Text excerpt:
__________________________________________________

An Open Letter
Sorry for having sex next to your face (in three different hostels)
Please accept this letter as my formal apology for what happened on the island of Koh Phi Phi, Thailand, the island of Koh Phangan, Thailand and the island of Sydney, Australia in the year of 2012. Since then, I have had plenty of time to think long and hard about what happened on those three fateful nights and how the psychological trauma of having two people make sweet love next to your face might have affected you both mentally and emotionally.
I am ashamed to admit that during the first incident, I and my coitus partner-to-be crawled over your slumbering body not once but twice in a misguided attempt to prevent the shaking of dodgy hostel bunk beds and fetch blankets with which to warm our naked loins. Even though you were passed out from what I am certain was an unhealthy dose of alcohol, I would like to apologise nonetheless. In retrospect, I believe the situation resulted from a multitude of highly alcoholic party buckets, poor sense of judgment and lack of basic social skills.
Alas less than a month later, a second incident occurred. Although it may not lessen the pain I have caused you, I implore you to understand that I had started to form quite the attachment to rubbing naked bits with your best friend while under the influence of alcohol. His British accent, very nice arms and the fact that I would probably never see him again after our time on the Thai islands spurred on the nymphomaniac within that seemed to only surface when dangerous levels of mixed spirits were consumed.
Please know that it was not my intention to cause any damage or inconvenience; however, when travelling one must make do with a lack of hotel beds to fornicate in and it was simply an unfortunate circumstance that on this second occasion, the only bed in the room was the one in which you were already dreaming upon. Even though it was a large bed and you were perhaps more passed out (some would say clinically dead) than the first incident, I regret making unwashed backpacker love next to your snoring face.

__________________________________________________

Required actions:
a: In the apology letter, switch "blankets" to "pillows" and write out the passage from "I am ashamed" to "basic social skills.".
b: Pick up the apology letter after its last sentence and continue it in the same voice.

Data:
__________________________________________________

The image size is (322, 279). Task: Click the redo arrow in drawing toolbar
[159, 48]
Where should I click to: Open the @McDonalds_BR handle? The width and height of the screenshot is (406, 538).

__________________________________________________

Activity answers:
a:
I am ashamed to admit that during the first incident, I and my coitus partner-to-be crawled over your slumbering body not once but twice in a misguided attempt to prevent the shaking of dodgy hostel bunk beds and fetch pillows with which to warm our naked loins. Even though you were passed out from what I am certain was an unhealthy dose of alcohol, I would like to apologise nonetheless. In retrospect, I believe the situation resulted from a multitude of highly alcoholic party buckets, poor sense of judgment and lack of basic social skills.

b:
Finally, I wish to offer my heartfelt sympathies for the events on that final night in Sydney, Australia. If I had realised that these brief naked moments with a British backpacker while travelling in the land of Thai would have resulted in the naked dance being performed on my home soil, I might have thought a little more carefully about where our night of magic was going to take place. Regrettably, once again, a humble top bunk bore the full weight of our 3am copulation and you, being under it, bore the full emotional weight. I wish it could have gone another way, but I am sure you can see that it just wouldn’t have been right for me to turn down the chance to consummate our travelling relationship in the land of green and gold. I hope you can understand.
While none of these explanations can ever really excuse what occurred on those ill-fated evenings in the shimmering heat of Thailand or on the shores of #STRAYA, I am hoping this letter is reminiscent of my regret, and goes a small way in making it up to you.
If nothing else, at least know this: realising the hurt and deep psychological damage that I have caused has ensured that I will never copulate with your Brit based bestie in your presence again…
unless you’re entrapped in a very deep slumber and our sparse hostel offers no other options.
What can I say – travelling can make deviants of us all.